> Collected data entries

▼▼▼

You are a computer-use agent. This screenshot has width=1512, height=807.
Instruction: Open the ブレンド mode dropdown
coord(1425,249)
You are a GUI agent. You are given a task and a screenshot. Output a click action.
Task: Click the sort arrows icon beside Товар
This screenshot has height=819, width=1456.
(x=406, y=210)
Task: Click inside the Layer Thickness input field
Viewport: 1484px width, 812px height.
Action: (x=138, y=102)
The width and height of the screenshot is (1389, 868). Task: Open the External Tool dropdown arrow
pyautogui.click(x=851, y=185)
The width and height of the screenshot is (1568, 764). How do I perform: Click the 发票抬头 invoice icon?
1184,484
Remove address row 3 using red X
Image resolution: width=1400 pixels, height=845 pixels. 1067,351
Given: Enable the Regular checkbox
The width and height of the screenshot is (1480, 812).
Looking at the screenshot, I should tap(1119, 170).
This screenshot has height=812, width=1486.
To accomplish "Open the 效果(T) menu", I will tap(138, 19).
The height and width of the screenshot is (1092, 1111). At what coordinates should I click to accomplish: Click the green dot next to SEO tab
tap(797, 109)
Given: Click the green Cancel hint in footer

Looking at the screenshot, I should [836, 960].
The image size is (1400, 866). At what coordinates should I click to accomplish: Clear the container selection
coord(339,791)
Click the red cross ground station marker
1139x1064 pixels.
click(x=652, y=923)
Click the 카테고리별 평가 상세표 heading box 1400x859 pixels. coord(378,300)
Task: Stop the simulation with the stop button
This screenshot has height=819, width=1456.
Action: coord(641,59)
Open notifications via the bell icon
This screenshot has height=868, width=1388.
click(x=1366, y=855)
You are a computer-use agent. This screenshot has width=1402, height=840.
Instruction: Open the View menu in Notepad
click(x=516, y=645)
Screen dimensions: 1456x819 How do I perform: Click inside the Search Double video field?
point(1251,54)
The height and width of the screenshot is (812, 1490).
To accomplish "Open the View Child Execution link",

▲▲▲

Return the data in its entirety, exactly as given.

You are a computer-use agent. This screenshot has width=1512, height=807.
Instruction: Open the ブレンド mode dropdown
coord(1425,249)
You are a GUI agent. You are given a task and a screenshot. Output a click action.
Task: Click the sort arrows icon beside Товар
This screenshot has height=819, width=1456.
(x=406, y=210)
Task: Click inside the Layer Thickness input field
Viewport: 1484px width, 812px height.
Action: (x=138, y=102)
The width and height of the screenshot is (1389, 868). Task: Open the External Tool dropdown arrow
pyautogui.click(x=851, y=185)
The width and height of the screenshot is (1568, 764). How do I perform: Click the 发票抬头 invoice icon?
1184,484
Remove address row 3 using red X
Image resolution: width=1400 pixels, height=845 pixels. 1067,351
Given: Enable the Regular checkbox
The width and height of the screenshot is (1480, 812).
Looking at the screenshot, I should tap(1119, 170).
This screenshot has height=812, width=1486.
To accomplish "Open the 效果(T) menu", I will tap(138, 19).
The height and width of the screenshot is (1092, 1111). At what coordinates should I click to accomplish: Click the green dot next to SEO tab
tap(797, 109)
Given: Click the green Cancel hint in footer

Looking at the screenshot, I should [836, 960].
The image size is (1400, 866). At what coordinates should I click to accomplish: Clear the container selection
coord(339,791)
Click the red cross ground station marker
1139x1064 pixels.
click(x=652, y=923)
Click the 카테고리별 평가 상세표 heading box 1400x859 pixels. coord(378,300)
Task: Stop the simulation with the stop button
This screenshot has height=819, width=1456.
Action: coord(641,59)
Open notifications via the bell icon
This screenshot has height=868, width=1388.
click(x=1366, y=855)
You are a computer-use agent. This screenshot has width=1402, height=840.
Instruction: Open the View menu in Notepad
click(x=516, y=645)
Screen dimensions: 1456x819 How do I perform: Click inside the Search Double video field?
point(1251,54)
The height and width of the screenshot is (812, 1490).
To accomplish "Open the View Child Execution link",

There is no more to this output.